**Task instructions:**
Word for word, restate every record, though not the pictures.

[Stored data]

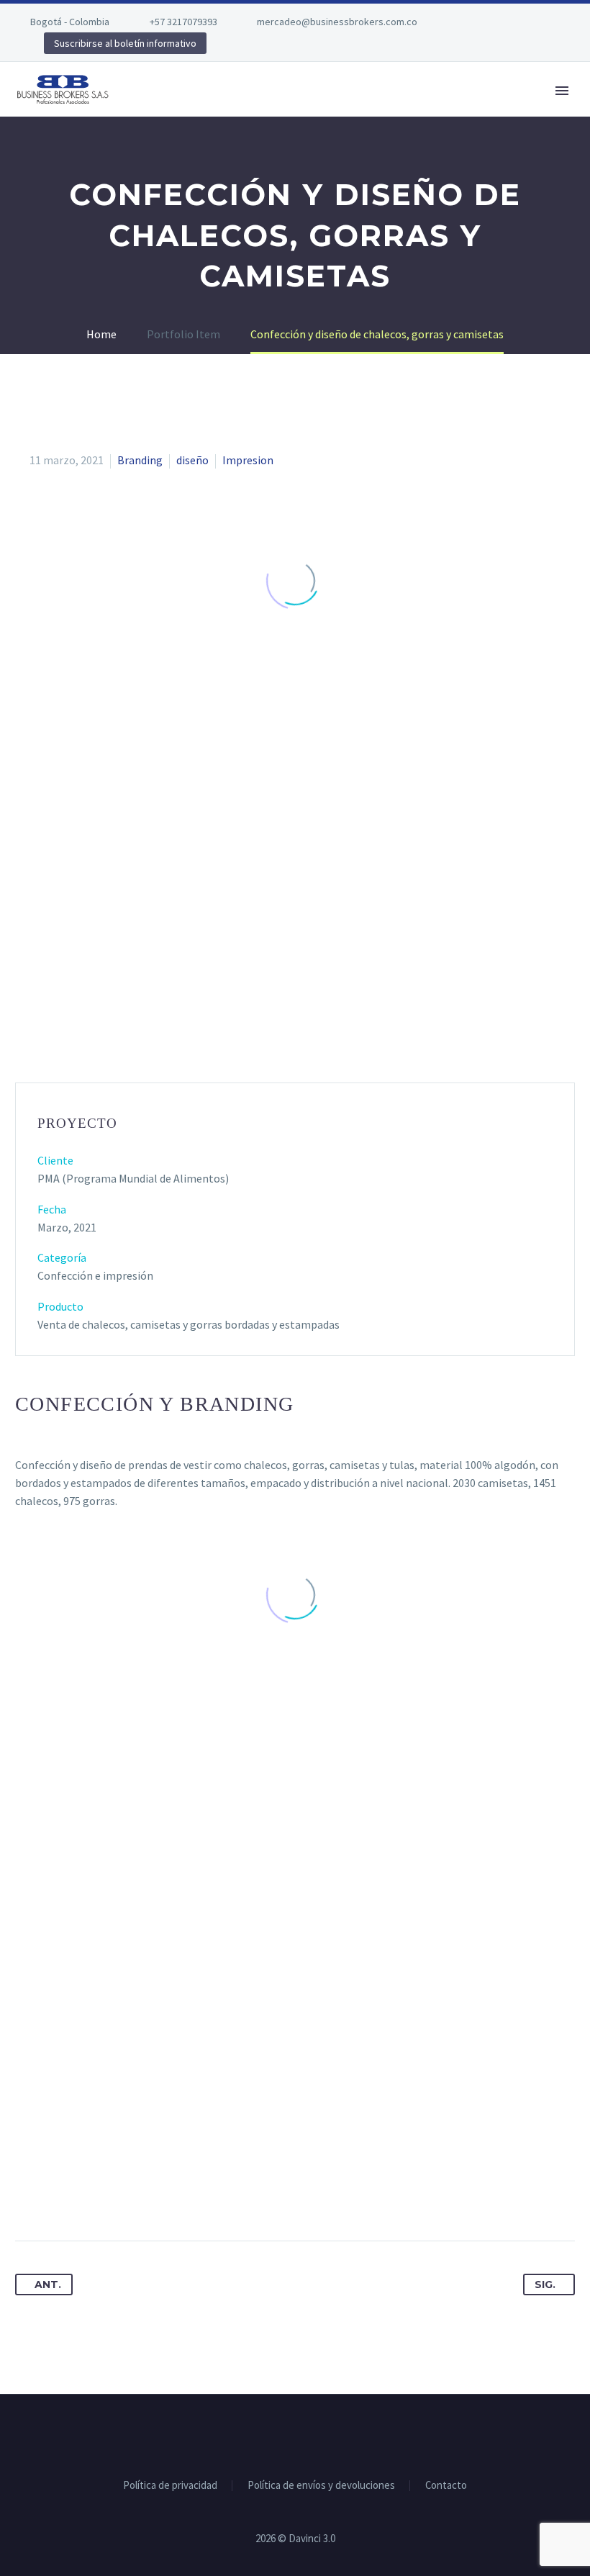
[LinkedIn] (133, 2195)
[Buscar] (535, 112)
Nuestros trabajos (251, 111)
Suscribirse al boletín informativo (125, 43)
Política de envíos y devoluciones (321, 2485)
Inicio (154, 111)
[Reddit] (160, 2195)
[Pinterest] (80, 2195)
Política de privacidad (170, 2485)
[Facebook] (475, 21)
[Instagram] (518, 21)
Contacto (483, 111)
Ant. (48, 2284)
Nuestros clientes (379, 111)
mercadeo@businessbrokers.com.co (337, 21)
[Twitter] (496, 21)
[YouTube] (539, 21)
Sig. (545, 2284)
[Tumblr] (107, 2195)
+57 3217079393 (183, 21)
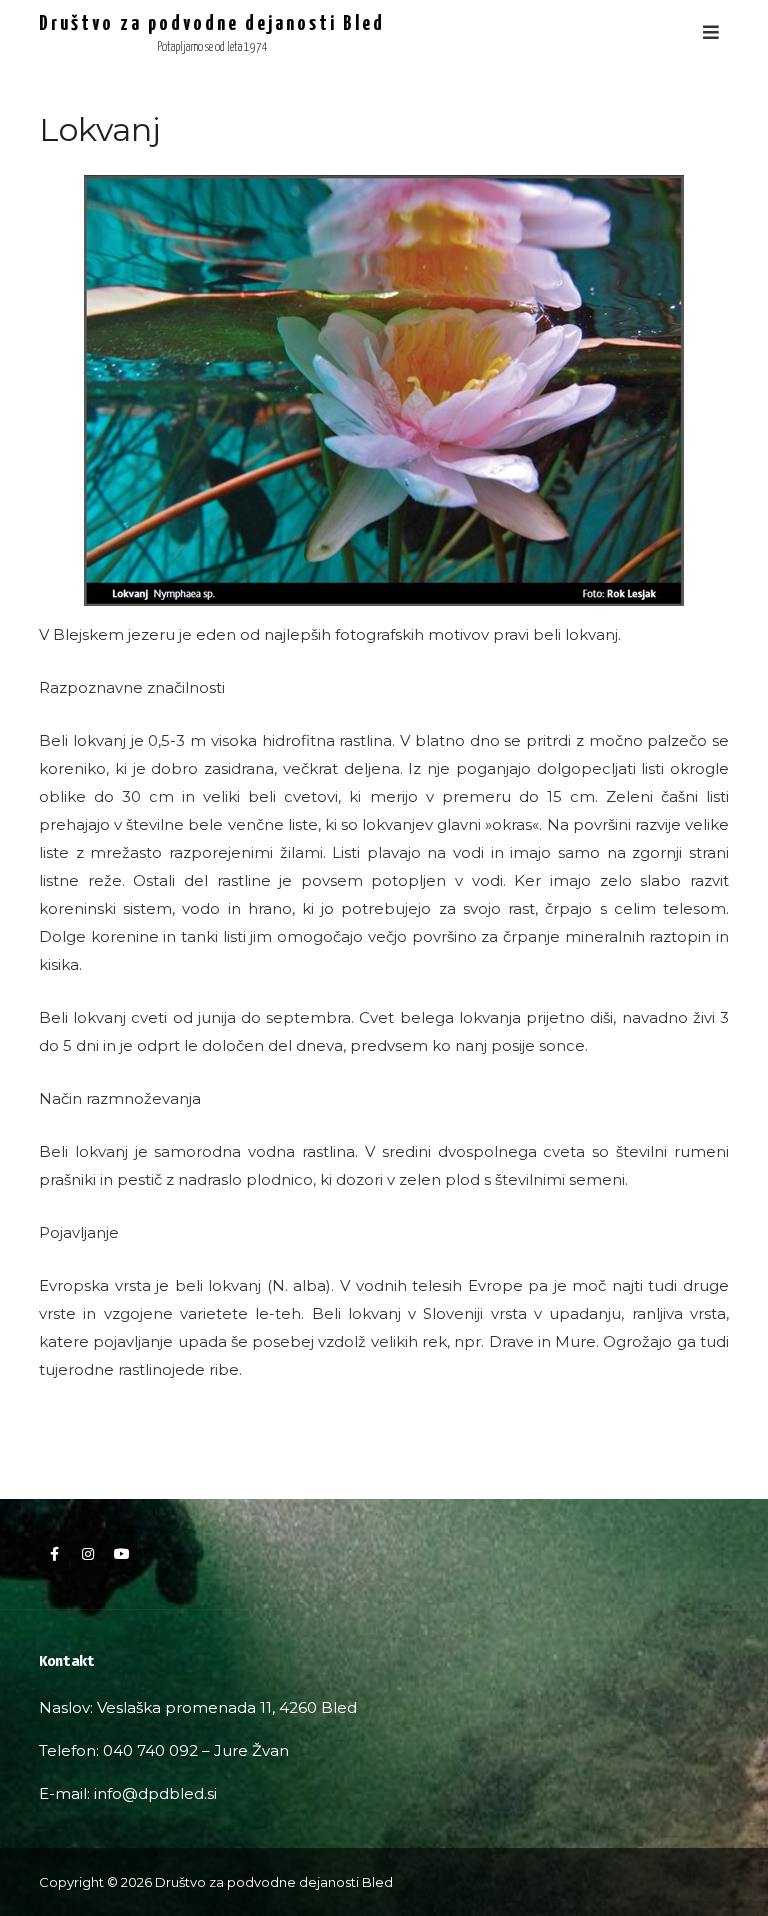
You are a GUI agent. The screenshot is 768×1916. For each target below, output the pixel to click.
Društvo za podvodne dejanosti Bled (212, 24)
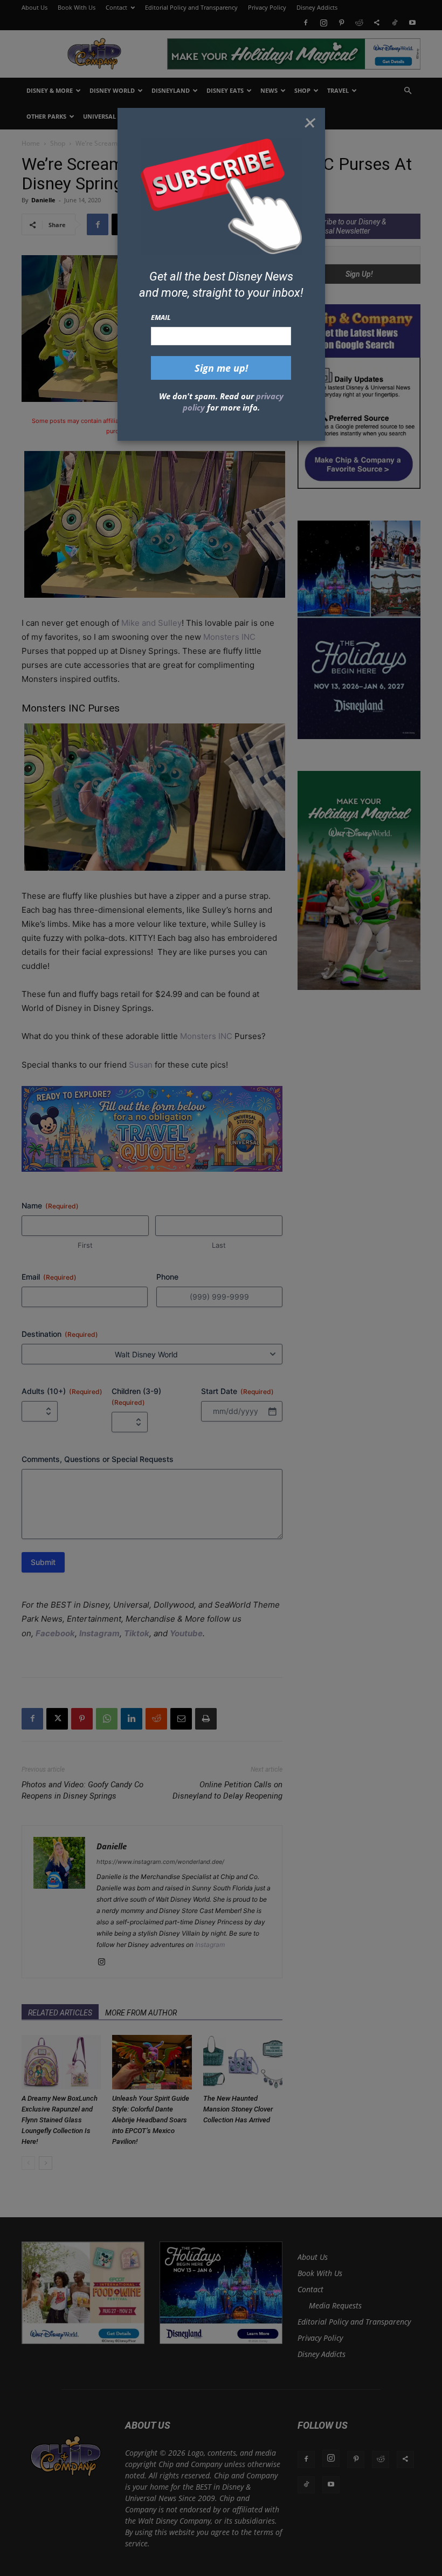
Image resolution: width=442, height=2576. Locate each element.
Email (161, 317)
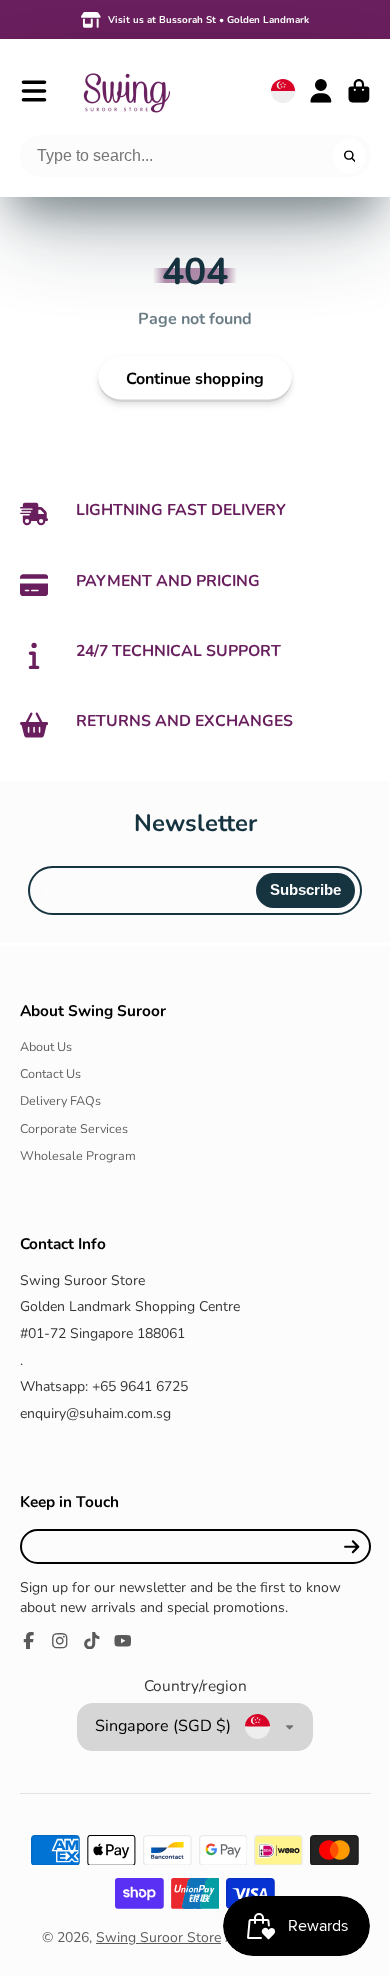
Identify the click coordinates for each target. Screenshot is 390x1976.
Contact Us (50, 1073)
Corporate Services (74, 1128)
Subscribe (305, 889)
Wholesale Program (78, 1155)
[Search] (350, 156)
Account (321, 91)
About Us (46, 1046)
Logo (126, 90)
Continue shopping (195, 379)
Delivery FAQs (60, 1100)
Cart (359, 91)
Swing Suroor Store (158, 1937)
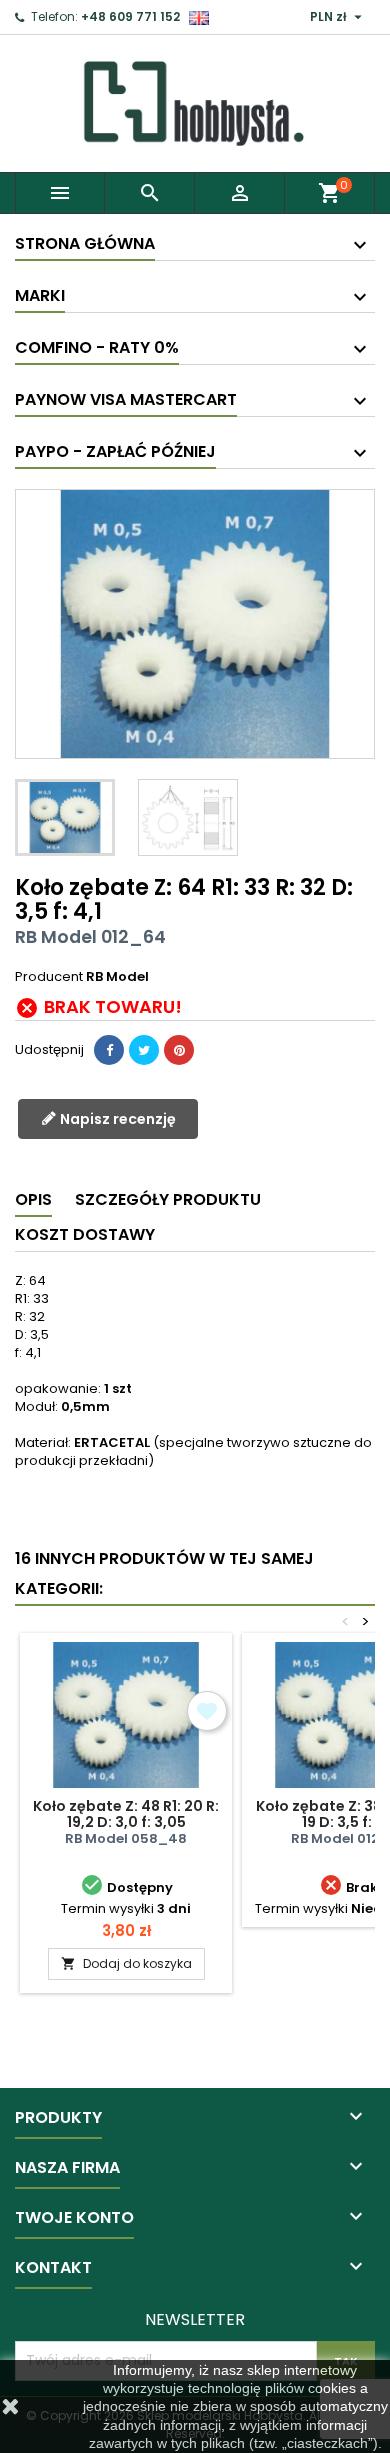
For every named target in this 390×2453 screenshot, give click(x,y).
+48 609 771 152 (130, 16)
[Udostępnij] (109, 1050)
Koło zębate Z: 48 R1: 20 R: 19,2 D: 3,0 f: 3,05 (126, 1814)
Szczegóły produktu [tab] (168, 1199)
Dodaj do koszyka (126, 1963)
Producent (49, 977)
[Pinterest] (179, 1050)
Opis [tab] (33, 1199)
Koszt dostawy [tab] (85, 1234)
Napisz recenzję (116, 1119)
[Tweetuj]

**Exercise response:**
[LinkedIn] (133, 2195)
[Buscar] (535, 112)
Nuestros trabajos (251, 111)
Suscribirse al boletín informativo (125, 43)
Política de envíos y devoluciones (321, 2485)
Inicio (154, 111)
[Reddit] (160, 2195)
[Pinterest] (80, 2195)
Política de privacidad (170, 2485)
[Facebook] (475, 21)
[Instagram] (518, 21)
Contacto (483, 111)
Ant. (48, 2284)
Nuestros clientes (379, 111)
mercadeo@businessbrokers.com.co (337, 21)
[Twitter] (496, 21)
[YouTube] (539, 21)
Sig. (545, 2284)
[Tumblr] (107, 2195)
+57 3217079393 (183, 21)
You are a GUI agent. The screenshot is 768×1916. For each target below, output the pixel to click.
Društvo za podvodne dejanosti Bled (212, 24)
Image resolution: width=442, height=2576. Locate each element.
Email (161, 317)
Identify the click coordinates for each target. Screenshot is 390x1976.
Contact Us (50, 1073)
Corporate Services (74, 1128)
Subscribe (305, 889)
Wholesale Program (78, 1155)
[Search] (350, 156)
Account (321, 91)
About Us (46, 1046)
Logo (126, 90)
Continue shopping (195, 379)
Delivery FAQs (60, 1100)
Cart (359, 91)
Swing Suroor Store (158, 1937)
For every named target in this 390×2453 screenshot, give click(x,y).
+48 609 771 152 (130, 16)
[Udostępnij] (109, 1050)
Koło zębate Z: 48 R1: 20 R: 19,2 D: 3,0 f: 3,05 (126, 1814)
Szczegóły produktu [tab] (168, 1199)
Dodaj do koszyka (126, 1963)
Producent (49, 977)
[Pinterest] (179, 1050)
Opis [tab] (33, 1199)
Koszt dostawy [tab] (85, 1234)
Napisz recenzję (116, 1119)
[Tweetuj]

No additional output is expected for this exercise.